The Named Tunnel, documented below, model provides easier management and greater stability.

Create a Named Tunnel

To migrate to the Named Tunnel model, first download and authenticate cloudflared. Install the agent within your environment in a location that can reach the service you plan to connect to Cloudflare.

To begin, create a Named Tunnel with the following command.

Terminal window
cloudflared tunnel create lisbon-app

This command will create a Tunnel object in your Cloudflare account that is represented by this instance of cloudflared. You can point DNS records or LB records to this connection when you run the Tunnel.

Create a configuration file

Next, configure your Tunnel. The example below consists of a web service that is available at port 8000. The ingress rule will send traffic that cloudflared receives for the specified hostname to that port. You can also connect multiple services with a single instance of cloudflared.

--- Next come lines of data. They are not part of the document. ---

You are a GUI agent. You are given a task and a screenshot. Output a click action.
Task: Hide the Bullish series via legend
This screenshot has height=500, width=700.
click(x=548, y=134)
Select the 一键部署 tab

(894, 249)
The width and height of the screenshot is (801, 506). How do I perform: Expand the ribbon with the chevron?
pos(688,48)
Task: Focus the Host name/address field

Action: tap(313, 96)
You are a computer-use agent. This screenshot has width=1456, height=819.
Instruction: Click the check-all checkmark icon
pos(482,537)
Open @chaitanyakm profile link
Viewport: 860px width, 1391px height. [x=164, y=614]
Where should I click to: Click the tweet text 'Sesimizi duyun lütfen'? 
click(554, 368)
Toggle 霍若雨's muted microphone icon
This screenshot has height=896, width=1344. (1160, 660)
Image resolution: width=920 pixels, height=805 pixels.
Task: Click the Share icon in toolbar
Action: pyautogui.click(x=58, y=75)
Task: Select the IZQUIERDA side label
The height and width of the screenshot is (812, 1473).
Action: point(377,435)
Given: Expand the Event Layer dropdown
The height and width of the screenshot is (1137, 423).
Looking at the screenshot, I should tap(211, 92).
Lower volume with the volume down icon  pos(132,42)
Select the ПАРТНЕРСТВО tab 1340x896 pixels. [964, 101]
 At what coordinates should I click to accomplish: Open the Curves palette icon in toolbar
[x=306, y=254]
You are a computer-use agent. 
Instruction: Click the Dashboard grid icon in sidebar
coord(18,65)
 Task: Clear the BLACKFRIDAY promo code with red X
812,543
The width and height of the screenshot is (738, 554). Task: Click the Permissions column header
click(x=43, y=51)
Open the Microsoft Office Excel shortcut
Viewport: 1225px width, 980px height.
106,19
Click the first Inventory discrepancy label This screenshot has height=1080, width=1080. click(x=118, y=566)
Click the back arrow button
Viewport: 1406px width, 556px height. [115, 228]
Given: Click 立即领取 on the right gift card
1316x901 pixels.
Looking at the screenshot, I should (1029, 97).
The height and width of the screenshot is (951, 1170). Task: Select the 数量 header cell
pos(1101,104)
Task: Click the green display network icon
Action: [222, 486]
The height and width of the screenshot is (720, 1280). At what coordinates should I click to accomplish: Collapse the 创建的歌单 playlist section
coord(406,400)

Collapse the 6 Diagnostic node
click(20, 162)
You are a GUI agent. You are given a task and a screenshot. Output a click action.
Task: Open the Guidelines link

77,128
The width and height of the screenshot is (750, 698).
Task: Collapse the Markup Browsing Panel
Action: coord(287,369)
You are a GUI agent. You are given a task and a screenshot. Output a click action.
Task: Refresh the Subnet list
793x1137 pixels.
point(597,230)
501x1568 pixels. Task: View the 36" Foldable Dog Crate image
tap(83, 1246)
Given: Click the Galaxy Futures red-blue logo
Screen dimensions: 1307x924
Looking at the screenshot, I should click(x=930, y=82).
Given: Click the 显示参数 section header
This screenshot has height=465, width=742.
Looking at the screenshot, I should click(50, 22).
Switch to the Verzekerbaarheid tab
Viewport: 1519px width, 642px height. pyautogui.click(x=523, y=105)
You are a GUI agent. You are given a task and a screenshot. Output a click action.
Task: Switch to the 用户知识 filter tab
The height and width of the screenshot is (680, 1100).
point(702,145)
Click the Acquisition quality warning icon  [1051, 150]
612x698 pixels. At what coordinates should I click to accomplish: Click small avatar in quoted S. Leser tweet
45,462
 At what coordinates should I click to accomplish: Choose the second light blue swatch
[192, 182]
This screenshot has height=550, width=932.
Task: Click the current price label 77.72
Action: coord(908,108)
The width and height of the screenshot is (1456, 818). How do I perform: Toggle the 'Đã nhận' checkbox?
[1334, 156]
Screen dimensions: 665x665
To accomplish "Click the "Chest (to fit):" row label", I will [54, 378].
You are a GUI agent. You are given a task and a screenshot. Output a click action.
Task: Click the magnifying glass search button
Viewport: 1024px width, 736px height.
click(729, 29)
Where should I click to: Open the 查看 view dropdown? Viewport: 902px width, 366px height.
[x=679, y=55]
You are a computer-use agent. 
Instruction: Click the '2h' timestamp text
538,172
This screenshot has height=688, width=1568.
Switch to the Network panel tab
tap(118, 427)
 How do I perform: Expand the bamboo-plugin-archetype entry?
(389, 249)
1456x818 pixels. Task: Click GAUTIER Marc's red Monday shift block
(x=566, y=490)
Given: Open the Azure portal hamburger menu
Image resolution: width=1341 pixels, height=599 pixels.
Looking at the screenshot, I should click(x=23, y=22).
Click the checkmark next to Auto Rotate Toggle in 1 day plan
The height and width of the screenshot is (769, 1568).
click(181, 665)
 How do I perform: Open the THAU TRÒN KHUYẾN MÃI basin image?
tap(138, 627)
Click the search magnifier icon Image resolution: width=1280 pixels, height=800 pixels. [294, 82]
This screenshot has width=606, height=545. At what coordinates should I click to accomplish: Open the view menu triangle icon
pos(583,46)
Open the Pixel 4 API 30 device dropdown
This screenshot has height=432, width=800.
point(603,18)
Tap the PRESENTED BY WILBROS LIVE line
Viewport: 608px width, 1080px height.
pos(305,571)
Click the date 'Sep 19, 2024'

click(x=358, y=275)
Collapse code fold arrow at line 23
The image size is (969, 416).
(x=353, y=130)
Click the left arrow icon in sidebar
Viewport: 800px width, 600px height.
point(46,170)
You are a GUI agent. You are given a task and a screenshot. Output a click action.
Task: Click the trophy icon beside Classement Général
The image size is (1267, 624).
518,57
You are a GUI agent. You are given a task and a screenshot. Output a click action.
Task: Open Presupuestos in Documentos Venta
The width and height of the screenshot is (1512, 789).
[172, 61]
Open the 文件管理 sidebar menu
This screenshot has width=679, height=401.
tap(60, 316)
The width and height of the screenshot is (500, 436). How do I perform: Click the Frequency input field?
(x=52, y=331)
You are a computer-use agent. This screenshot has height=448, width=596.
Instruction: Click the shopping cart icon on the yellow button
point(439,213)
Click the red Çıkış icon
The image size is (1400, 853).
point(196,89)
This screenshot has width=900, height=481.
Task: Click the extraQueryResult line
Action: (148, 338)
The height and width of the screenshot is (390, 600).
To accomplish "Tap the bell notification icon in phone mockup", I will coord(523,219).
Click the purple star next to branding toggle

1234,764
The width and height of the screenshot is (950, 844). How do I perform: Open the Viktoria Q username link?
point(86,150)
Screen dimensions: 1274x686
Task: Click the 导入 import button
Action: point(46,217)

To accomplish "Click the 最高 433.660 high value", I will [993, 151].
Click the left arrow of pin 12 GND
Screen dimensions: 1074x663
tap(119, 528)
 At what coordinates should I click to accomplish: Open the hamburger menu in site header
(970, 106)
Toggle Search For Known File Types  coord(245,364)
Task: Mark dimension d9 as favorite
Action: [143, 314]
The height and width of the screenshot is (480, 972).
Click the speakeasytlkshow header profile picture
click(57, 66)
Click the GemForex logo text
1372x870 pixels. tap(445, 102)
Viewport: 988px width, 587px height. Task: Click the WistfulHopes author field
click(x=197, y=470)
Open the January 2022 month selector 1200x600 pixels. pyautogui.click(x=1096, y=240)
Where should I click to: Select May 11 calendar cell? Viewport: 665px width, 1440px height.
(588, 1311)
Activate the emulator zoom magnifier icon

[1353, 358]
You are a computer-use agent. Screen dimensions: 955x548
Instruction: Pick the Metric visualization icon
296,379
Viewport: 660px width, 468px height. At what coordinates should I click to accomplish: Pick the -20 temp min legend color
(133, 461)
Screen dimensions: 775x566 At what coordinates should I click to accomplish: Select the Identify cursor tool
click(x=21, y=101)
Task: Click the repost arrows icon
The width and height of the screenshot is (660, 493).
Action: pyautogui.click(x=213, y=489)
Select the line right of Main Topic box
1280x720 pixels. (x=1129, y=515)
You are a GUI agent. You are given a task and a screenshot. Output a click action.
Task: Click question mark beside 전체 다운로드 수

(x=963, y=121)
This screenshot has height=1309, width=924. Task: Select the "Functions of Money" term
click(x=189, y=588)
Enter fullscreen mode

In the configuration file, you must specify the location of the credentials file generated previously when you created the Tunnel.

Example of configuration file that specifies the location of the credentials file

Save the configuration file.

Run the Tunnel

You can now run the Tunnel. Running the Tunnel will connect cloudflared to Cloudflare's edge in a connection only available to your account. You can use the Tunnel ID value to treat that connection like the IP address of an endpoint or origin, without the risk of someone reaching it directly and bypassing Cloudflare.

Run the following command, replacing lisbon-app with the name of your Tunnel.

Terminal window
cloudflared tunnel run lisbon-app

Migrate the Load Balancer configuration

You can now begin migrating your Load Balancer deployment to use the new Named Tunnel. Create a new pool in the load balancer. Add a new endpoint to the list.

In the Endpoint Address field, input the ID of the tunnel followed by cfargotunnel.com.

In this example, the endpoint address value would be 6b9b8f72-b655-46fb-b008-a45366e26b48.cfargotunnel.com.

Endpoint NameEndpoint AddressWeight
lisbon-data-center-one6b9b8f72-b655-46fb-b008-a45366e26b48.cfargotunnel.com1

Wait 1 minute while the new origin is recognized as healthy by Cloudflare Load Balancer. Once healthy, you can begin to disable the Legacy Argo Tunnel endpoints from the legacy Load Balancer pool.